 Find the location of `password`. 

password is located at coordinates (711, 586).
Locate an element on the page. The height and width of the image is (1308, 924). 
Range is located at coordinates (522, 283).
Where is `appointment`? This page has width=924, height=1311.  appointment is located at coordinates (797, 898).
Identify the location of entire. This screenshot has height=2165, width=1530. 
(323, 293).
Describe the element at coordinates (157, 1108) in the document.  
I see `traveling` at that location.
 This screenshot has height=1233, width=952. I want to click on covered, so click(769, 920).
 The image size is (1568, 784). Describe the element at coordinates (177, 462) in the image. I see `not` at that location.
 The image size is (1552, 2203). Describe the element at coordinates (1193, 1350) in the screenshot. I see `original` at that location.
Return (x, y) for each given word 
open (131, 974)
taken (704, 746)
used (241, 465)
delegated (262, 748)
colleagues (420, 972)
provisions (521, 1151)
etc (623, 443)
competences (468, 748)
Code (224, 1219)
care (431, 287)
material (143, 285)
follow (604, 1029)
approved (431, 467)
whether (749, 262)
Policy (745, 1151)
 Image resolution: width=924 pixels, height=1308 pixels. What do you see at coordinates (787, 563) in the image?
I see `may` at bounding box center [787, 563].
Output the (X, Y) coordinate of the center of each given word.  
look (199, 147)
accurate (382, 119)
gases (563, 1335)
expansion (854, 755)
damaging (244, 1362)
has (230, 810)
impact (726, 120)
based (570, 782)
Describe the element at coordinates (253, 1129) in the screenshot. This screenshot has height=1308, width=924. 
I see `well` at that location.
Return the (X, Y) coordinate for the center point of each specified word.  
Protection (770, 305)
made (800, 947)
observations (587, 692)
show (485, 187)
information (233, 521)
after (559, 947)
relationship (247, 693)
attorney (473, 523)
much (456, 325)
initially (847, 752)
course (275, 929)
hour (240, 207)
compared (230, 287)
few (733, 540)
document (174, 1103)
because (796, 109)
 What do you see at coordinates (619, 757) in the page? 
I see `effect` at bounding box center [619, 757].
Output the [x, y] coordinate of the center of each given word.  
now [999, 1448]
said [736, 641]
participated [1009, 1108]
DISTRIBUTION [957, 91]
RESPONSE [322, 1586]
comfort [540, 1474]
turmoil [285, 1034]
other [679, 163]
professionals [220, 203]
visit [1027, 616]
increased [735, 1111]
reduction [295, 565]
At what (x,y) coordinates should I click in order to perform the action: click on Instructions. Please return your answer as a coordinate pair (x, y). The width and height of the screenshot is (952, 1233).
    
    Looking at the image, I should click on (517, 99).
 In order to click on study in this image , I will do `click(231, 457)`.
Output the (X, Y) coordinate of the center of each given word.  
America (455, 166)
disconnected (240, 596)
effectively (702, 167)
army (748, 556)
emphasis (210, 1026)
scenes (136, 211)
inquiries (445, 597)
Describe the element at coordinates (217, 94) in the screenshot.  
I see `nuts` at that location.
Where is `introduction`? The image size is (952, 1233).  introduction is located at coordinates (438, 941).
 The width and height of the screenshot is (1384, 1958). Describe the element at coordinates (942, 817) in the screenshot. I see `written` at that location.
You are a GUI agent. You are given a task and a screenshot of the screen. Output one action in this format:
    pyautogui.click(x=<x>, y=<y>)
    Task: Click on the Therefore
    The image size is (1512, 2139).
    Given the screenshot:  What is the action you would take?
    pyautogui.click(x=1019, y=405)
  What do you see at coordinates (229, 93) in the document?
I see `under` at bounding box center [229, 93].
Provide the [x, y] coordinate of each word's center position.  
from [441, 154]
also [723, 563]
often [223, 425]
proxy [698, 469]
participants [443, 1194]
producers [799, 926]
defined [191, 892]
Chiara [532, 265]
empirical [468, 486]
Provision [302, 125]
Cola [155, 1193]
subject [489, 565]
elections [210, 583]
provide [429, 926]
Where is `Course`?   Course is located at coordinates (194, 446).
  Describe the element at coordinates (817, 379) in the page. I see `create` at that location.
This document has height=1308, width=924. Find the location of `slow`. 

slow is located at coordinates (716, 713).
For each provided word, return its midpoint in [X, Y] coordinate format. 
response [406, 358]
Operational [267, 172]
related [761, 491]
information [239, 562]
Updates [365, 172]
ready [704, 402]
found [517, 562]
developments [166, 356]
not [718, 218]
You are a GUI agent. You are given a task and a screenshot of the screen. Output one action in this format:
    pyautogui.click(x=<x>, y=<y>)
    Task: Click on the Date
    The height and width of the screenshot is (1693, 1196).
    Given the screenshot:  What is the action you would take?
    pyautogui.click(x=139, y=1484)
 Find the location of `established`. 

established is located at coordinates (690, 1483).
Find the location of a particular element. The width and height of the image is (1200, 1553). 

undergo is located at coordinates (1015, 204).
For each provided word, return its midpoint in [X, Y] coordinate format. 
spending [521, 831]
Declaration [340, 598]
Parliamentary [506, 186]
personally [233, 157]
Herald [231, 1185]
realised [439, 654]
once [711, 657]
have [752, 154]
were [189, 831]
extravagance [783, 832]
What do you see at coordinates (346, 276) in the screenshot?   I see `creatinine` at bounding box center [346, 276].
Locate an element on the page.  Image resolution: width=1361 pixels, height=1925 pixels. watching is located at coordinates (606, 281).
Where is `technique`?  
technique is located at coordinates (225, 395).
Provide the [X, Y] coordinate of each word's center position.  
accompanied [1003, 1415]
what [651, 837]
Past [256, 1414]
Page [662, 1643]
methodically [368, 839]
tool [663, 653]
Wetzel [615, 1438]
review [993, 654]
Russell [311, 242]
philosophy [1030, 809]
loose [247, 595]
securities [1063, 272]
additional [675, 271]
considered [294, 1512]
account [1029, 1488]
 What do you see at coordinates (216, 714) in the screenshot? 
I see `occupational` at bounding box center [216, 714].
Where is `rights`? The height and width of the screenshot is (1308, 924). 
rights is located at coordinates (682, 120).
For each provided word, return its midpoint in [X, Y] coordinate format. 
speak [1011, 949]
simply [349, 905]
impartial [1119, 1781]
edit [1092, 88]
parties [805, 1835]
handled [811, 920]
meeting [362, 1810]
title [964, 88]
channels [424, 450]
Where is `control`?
--
Return every record above verbatim, line for line, with nothing altered, added, or left out.

• Worked solution
 Find the location of `password`. 

password is located at coordinates (711, 586).
Locate an element on the page. The height and width of the image is (1308, 924). 
Range is located at coordinates (522, 283).
Where is `appointment`? This page has width=924, height=1311.  appointment is located at coordinates (797, 898).
Identify the location of entire. This screenshot has height=2165, width=1530. 
(323, 293).
Describe the element at coordinates (157, 1108) in the document.  
I see `traveling` at that location.
 This screenshot has height=1233, width=952. I want to click on covered, so click(769, 920).
 The image size is (1568, 784). Describe the element at coordinates (177, 462) in the image. I see `not` at that location.
 The image size is (1552, 2203). Describe the element at coordinates (1193, 1350) in the screenshot. I see `original` at that location.
Return (x, y) for each given word 
open (131, 974)
taken (704, 746)
used (241, 465)
delegated (262, 748)
colleagues (420, 972)
provisions (521, 1151)
etc (623, 443)
competences (468, 748)
Code (224, 1219)
care (431, 287)
material (143, 285)
follow (604, 1029)
approved (431, 467)
whether (749, 262)
Policy (745, 1151)
 Image resolution: width=924 pixels, height=1308 pixels. What do you see at coordinates (787, 563) in the image?
I see `may` at bounding box center [787, 563].
Output the (X, Y) coordinate of the center of each given word.  
look (199, 147)
accurate (382, 119)
gases (563, 1335)
expansion (854, 755)
damaging (244, 1362)
has (230, 810)
impact (726, 120)
based (570, 782)
Describe the element at coordinates (253, 1129) in the screenshot. This screenshot has height=1308, width=924. 
I see `well` at that location.
Return the (X, Y) coordinate for the center point of each specified word.  
Protection (770, 305)
made (800, 947)
observations (587, 692)
show (485, 187)
information (233, 521)
after (559, 947)
relationship (247, 693)
attorney (473, 523)
much (456, 325)
initially (847, 752)
course (275, 929)
hour (240, 207)
compared (230, 287)
few (733, 540)
document (174, 1103)
because (796, 109)
 What do you see at coordinates (619, 757) in the page? 
I see `effect` at bounding box center [619, 757].
Output the [x, y] coordinate of the center of each given word.  
now [999, 1448]
said [736, 641]
participated [1009, 1108]
DISTRIBUTION [957, 91]
RESPONSE [322, 1586]
comfort [540, 1474]
turmoil [285, 1034]
other [679, 163]
professionals [220, 203]
visit [1027, 616]
increased [735, 1111]
reduction [295, 565]
At what (x,y) coordinates should I click in order to perform the action: click on Instructions. Please return your answer as a coordinate pair (x, y). The width and height of the screenshot is (952, 1233).
    
    Looking at the image, I should click on (517, 99).
 In order to click on study in this image , I will do `click(231, 457)`.
Output the (X, Y) coordinate of the center of each given word.  
America (455, 166)
disconnected (240, 596)
effectively (702, 167)
army (748, 556)
emphasis (210, 1026)
scenes (136, 211)
inquiries (445, 597)
Describe the element at coordinates (217, 94) in the screenshot.  
I see `nuts` at that location.
Where is `introduction`? The image size is (952, 1233).  introduction is located at coordinates (438, 941).
 The width and height of the screenshot is (1384, 1958). Describe the element at coordinates (942, 817) in the screenshot. I see `written` at that location.
You are a GUI agent. You are given a task and a screenshot of the screen. Output one action in this format:
    pyautogui.click(x=<x>, y=<y>)
    Task: Click on the Therefore
    The image size is (1512, 2139).
    Given the screenshot:  What is the action you would take?
    pyautogui.click(x=1019, y=405)
  What do you see at coordinates (229, 93) in the document?
I see `under` at bounding box center [229, 93].
Provide the [x, y] coordinate of each word's center position.  
from [441, 154]
also [723, 563]
often [223, 425]
proxy [698, 469]
participants [443, 1194]
producers [799, 926]
defined [191, 892]
Chiara [532, 265]
empirical [468, 486]
Provision [302, 125]
Cola [155, 1193]
subject [489, 565]
elections [210, 583]
provide [429, 926]
Where is `Course`?   Course is located at coordinates (194, 446).
  Describe the element at coordinates (817, 379) in the page. I see `create` at that location.
This document has height=1308, width=924. Find the location of `slow`. 

slow is located at coordinates (716, 713).
For each provided word, return its midpoint in [X, Y] coordinate format. 
response [406, 358]
Operational [267, 172]
related [761, 491]
information [239, 562]
Updates [365, 172]
ready [704, 402]
found [517, 562]
developments [166, 356]
not [718, 218]
You are a GUI agent. You are given a task and a screenshot of the screen. Output one action in this format:
    pyautogui.click(x=<x>, y=<y>)
    Task: Click on the Date
    The height and width of the screenshot is (1693, 1196).
    Given the screenshot:  What is the action you would take?
    pyautogui.click(x=139, y=1484)
 Find the location of `established`. 

established is located at coordinates (690, 1483).
Find the location of a particular element. The width and height of the image is (1200, 1553). 

undergo is located at coordinates (1015, 204).
For each provided word, return its midpoint in [X, Y] coordinate format. 
spending [521, 831]
Declaration [340, 598]
Parliamentary [506, 186]
personally [233, 157]
Herald [231, 1185]
realised [439, 654]
once [711, 657]
have [752, 154]
were [189, 831]
extravagance [783, 832]
What do you see at coordinates (346, 276) in the screenshot?   I see `creatinine` at bounding box center [346, 276].
Locate an element on the page.  Image resolution: width=1361 pixels, height=1925 pixels. watching is located at coordinates (606, 281).
Where is `technique`?  
technique is located at coordinates (225, 395).
Provide the [X, Y] coordinate of each word's center position.  
accompanied [1003, 1415]
what [651, 837]
Past [256, 1414]
Page [662, 1643]
methodically [368, 839]
tool [663, 653]
Wetzel [615, 1438]
review [993, 654]
Russell [311, 242]
philosophy [1030, 809]
loose [247, 595]
securities [1063, 272]
additional [675, 271]
considered [294, 1512]
account [1029, 1488]
 What do you see at coordinates (216, 714) in the screenshot? 
I see `occupational` at bounding box center [216, 714].
Where is `rights`? The height and width of the screenshot is (1308, 924). 
rights is located at coordinates (682, 120).
For each provided word, return its midpoint in [X, Y] coordinate format. 
speak [1011, 949]
simply [349, 905]
impartial [1119, 1781]
edit [1092, 88]
parties [805, 1835]
handled [811, 920]
meeting [362, 1810]
title [964, 88]
channels [424, 450]
Where is `control`?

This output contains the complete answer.